§ **Document excerpt**
##########
GSA Annual Meeting in Denver, Colorado, USA - 2016

Paper No. 194-13
Presentation Time: 10:45 AM


BUSH, Rosemary T., Earth and Planetary Sciences, Northwestern University, 2145 Sheridan Road, Evanston, IL 60208-3130, WALLACE, Jon R., Geology and Environmental Earth Science, Miami University, 114 Shideler Hall, Oxford, OH 45056, CURRANO, Ellen, University of Wyoming, Laramie, WY 82070, JACOBS, Bonnie F., Huffington Dept. Earth Sciences, Southern Methodist University, PO Box 750395, Dallas, TX 75275, MCINERNEY, Francesca A., Earth and Planetary Sciences, Northwestern University, 1850 Campus Drive, Evanston, IL 60208, DUNN, Regan E., Biology, University of Washington, 24 Kincaid Hall, PO BOX 351800, Seattle, WA 98195 and TABOR, Neil J., Roy M. Huffington Department of Earth Sciences, Southern Methodist University, 3225 Daniel Ave, Dallas, TX 75275-0395,

Both leaf carbon isotope composition and cellular morphology have been proposed to represent light regime and thus canopy closure within an ecosystem. Here, we apply these proxies to exquisitely-preserved leaf fossils from the early Miocene Mush Valley site in central Ethiopia. Carbon isotope values and epidermal cell wall undulation (undulation index, UI) were measured for 21 fossil leaves of an unnamed legume morphospecies, “Legume 1.” Seven specimens of a second legume morphospecies were also analyzed using the same procedures, and carbon isotope values and total organic carbon content were measured for 85 additional fossil leaves belonging to at least eight morphospecies. A large range of both leaf carbon isotope and UI values were obtained for Legume 1, indicating that different leaves were exposed to different amounts of light, as would be expected in a closed-canopy rainforest. Average Legume 1 leaf carbon isotope discrimination falls within the range of discrimination values from modern lowland tropical forests. However, Legume 1 leaf carbon isotope values do not correlate with leaf UI values, implying that one or both of these variables is driven by factors beyond simple light exposure. We suspect that leaf carbon isotope discrimination at Mush is also affected by variables such as leaf height, branch length, and relative humidity, without affecting UI values. We also compare the Legume 1 carbon isotope values with values from several other morphotypes from the same site, as well as compound-specific carbon isotope values from plant- and algal-derived long-chain n-alkanes.
##########
§ **Provided information**
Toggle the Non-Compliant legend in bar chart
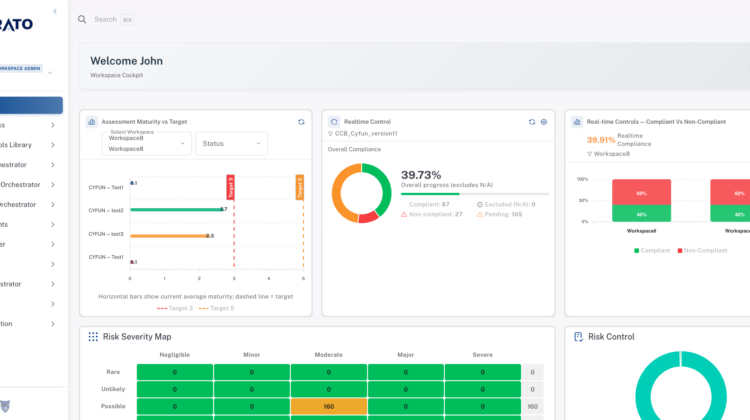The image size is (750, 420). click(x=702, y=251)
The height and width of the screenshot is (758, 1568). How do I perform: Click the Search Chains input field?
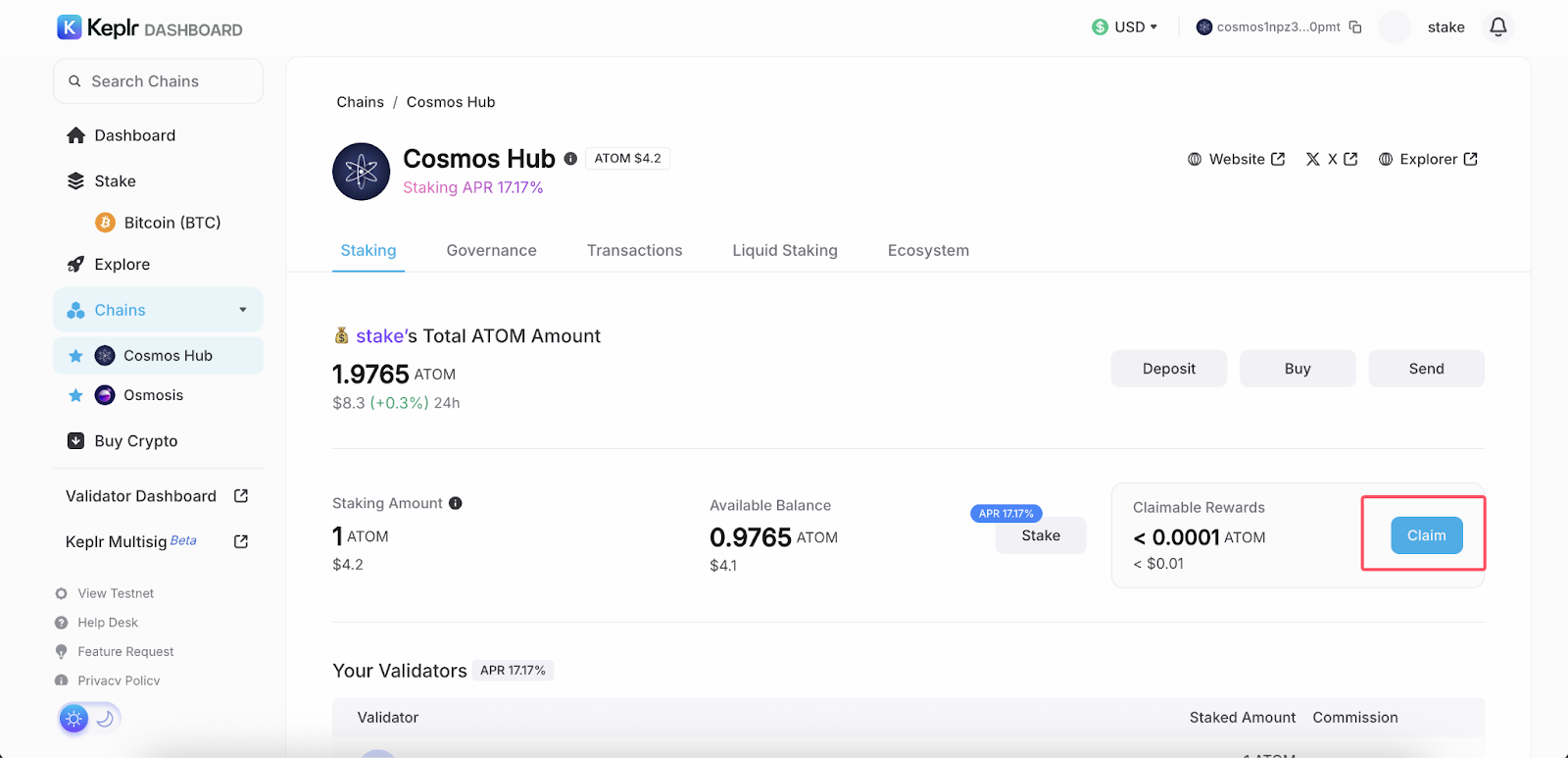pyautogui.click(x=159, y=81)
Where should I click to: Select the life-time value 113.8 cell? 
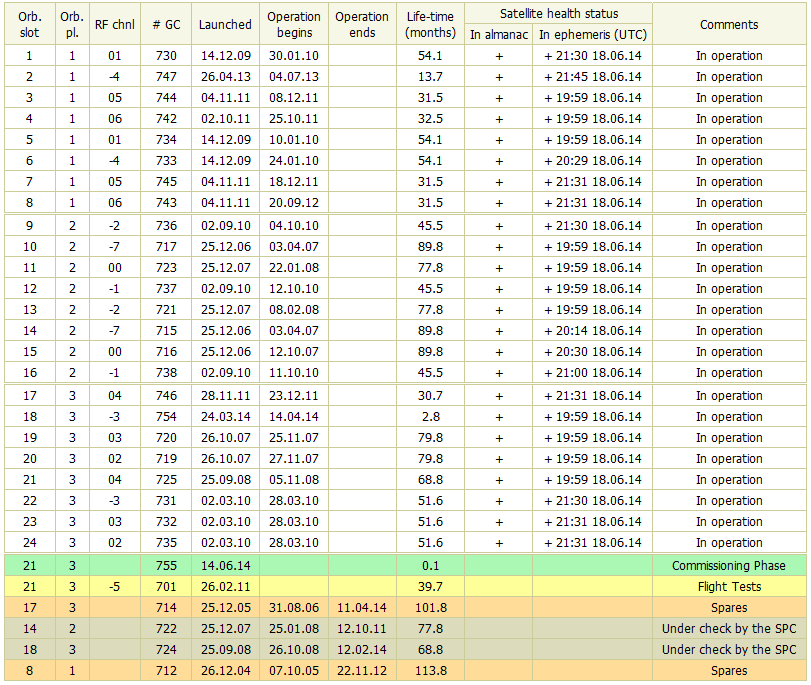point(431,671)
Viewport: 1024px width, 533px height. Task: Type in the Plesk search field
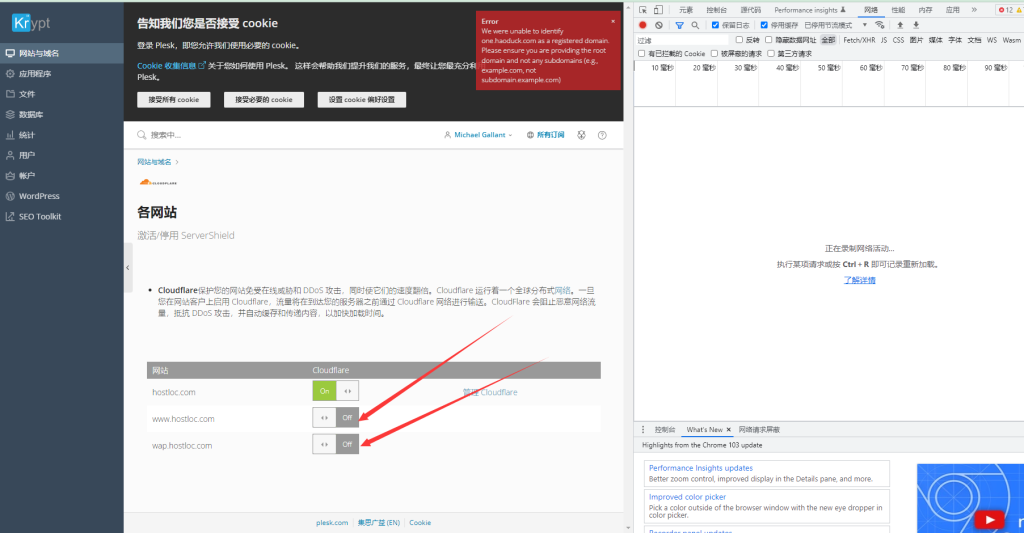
##########
§ **Task requirements**
1. Condense the paragraph of the Mush Valley abstract that begins "Both leaf carbon isotope composition" into a bulleted list that keeps its main facts.
2. According to the Mush Valley abstract, how many fossil leaves of Legume 1 had their carbon isotope values and undulation index measured?
The entries come from a different source than the Mush Valley abstract.

§ **Responses to the exercise**
1.
- Leaf carbon isotope composition and cellular morphology have both been proposed as proxies for light regime and canopy closure.
- These proxies were applied to well-preserved early Miocene leaf fossils from the Mush Valley site in central Ethiopia.
- Carbon isotope values and epidermal cell wall undulation (undulation index, UI) were measured for 21 leaves of the legume morphospecies "Legume 1."
- Seven leaves of a second legume morphospecies were analyzed the same way.
- Carbon isotope values and total organic carbon were measured for 85 more leaves from at least eight morphospecies.
- Legume 1 showed a wide range of carbon isotope and UI values. This fits leaves receiving different amounts of light in a closed-canopy rainforest.
- Average Legume 1 carbon isotope discrimination falls within the range of modern lowland tropical forests.
- Carbon isotope and UI values did not correlate, so factors beyond light exposure drive one or both of them.
- Leaf height, branch length, and relative humidity may affect carbon isotope discrimination without affecting UI.
- Legume 1 values were compared with other morphotypes from the site and with compound-specific carbon isotope values from plant- and algal-derived long-chain n-alkanes.

2. 21 fossil leaves.